Un préa­lable. Une déli­bé­ra­tion doit avoir un point de départ réel, lié à des enjeux quoti­diens : des diffi­cul­tés ou des situa­tions à faire évoluer. Impor­tant aussi de se donner collec­ti­ve­ment une méthode pour perfec­tion­ner les actes de parole !

Il s’agit bien d’une déli­bé­ra­tion et non pas d’un simple débat : une réso­lu­tion commune en est l’enjeu. Le terme réso­lu­tion est préféré à celui de déci­sion. Une déci­sion est ponc­tuelle, défi­ni­tive et non réver­sible. Elle se situe prin­ci­pa­le­ment dans le registre de l’efficacité. La réso­lu­tion se donne, elle, comme pouvant être revue (faillible) et elle intègre des choix éthiques et poli­tiques. Une déli­bé­ra­tion ne se pratique pas en une ou deux heures dans un même lieu : sortir de l’unité de temps et de l’unité de lieu. Les diffé­rentes étapes, à mettre en inter­ac­tion, peuvent être prati­quées à des moments diffé­rents, avec des écarts de temps entre deux étapes. Chaque registre est un temps propre.

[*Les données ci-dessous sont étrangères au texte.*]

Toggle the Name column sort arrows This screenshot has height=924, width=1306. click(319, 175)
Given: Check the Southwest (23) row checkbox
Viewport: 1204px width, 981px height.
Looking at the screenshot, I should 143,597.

Registre narratif‑1. Le vécu : émotions et expé­riences – Le sincère

Quelles situa­tions pouvons-nous racon­ter en rela­tion avec le problème posé ? Ces récits sont recueillis et mis en rela­tion les uns avec les autres. Après ce premier temps et avant le deuxième, il s’agit de produire collec­ti­ve­ment un ensemble de ques­tions, susci­tées chez chacun par la narra­tion des situa­tions. Lorsque des réac­tions spon­ta­nées surgissent en termes d’affirmations ou de convic­tions, il s’agit de les trans­for­mer en ques­tions, car on ne peut travailler avec des affir­ma­tions fermées. Ensuite, il s’agit de clas­ser ces ques­tions par thèmes et de se donner un agenda formu­lant une entrée commune dans le travail : on met en débat quelle hypo­thèse, quelle ques­tion, quel problème exac­te­ment ? Le ques­tion­ne­ment sur le vécu permet de formu­ler collec­ti­ve­ment et clai­re­ment le problème à trai­ter, la ques­tion ou les ques­tions à résoudre.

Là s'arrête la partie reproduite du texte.